» Work instructions
Copy every line below that has the word "accomplish" in it.

———

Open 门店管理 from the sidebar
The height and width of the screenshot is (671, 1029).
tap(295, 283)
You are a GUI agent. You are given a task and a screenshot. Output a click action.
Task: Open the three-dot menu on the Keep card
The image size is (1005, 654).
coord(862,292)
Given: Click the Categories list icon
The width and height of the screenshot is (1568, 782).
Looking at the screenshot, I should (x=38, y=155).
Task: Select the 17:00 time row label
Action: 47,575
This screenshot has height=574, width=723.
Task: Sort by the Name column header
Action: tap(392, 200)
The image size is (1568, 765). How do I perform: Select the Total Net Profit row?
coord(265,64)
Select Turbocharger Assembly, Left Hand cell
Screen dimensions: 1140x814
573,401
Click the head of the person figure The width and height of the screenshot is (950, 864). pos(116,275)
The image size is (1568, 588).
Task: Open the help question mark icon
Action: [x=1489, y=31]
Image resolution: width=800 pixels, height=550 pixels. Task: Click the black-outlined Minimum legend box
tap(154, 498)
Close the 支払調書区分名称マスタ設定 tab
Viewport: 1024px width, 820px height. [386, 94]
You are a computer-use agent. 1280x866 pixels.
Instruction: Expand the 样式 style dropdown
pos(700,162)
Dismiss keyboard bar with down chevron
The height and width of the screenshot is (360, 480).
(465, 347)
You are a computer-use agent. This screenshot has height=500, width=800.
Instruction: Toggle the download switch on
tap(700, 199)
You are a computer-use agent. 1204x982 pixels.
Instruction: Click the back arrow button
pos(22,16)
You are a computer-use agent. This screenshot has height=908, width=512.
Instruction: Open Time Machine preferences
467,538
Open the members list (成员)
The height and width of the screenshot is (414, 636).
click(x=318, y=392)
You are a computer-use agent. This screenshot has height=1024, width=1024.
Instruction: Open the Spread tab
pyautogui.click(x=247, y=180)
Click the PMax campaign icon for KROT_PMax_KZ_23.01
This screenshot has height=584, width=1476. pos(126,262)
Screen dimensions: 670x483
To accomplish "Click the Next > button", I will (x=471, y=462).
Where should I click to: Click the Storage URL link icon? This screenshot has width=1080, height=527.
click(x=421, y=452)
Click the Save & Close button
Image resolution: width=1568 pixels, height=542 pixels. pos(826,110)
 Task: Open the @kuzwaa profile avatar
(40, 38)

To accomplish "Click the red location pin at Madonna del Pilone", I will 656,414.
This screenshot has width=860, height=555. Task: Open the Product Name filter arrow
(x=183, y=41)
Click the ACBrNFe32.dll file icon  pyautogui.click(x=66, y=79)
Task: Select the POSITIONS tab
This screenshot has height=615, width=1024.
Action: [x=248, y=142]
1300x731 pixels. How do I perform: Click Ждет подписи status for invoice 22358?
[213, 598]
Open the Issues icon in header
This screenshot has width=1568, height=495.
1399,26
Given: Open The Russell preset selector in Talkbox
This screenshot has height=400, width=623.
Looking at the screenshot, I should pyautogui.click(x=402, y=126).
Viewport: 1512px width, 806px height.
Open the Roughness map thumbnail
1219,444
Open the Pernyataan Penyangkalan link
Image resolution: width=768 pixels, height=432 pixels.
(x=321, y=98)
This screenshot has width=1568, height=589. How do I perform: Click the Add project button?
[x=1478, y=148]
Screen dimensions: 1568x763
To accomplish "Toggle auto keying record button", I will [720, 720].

———

» Output below
To accomplish "Click the Next > button", I will (x=471, y=462).
To accomplish "Click the red location pin at Madonna del Pilone", I will 656,414.
To accomplish "Toggle auto keying record button", I will [720, 720].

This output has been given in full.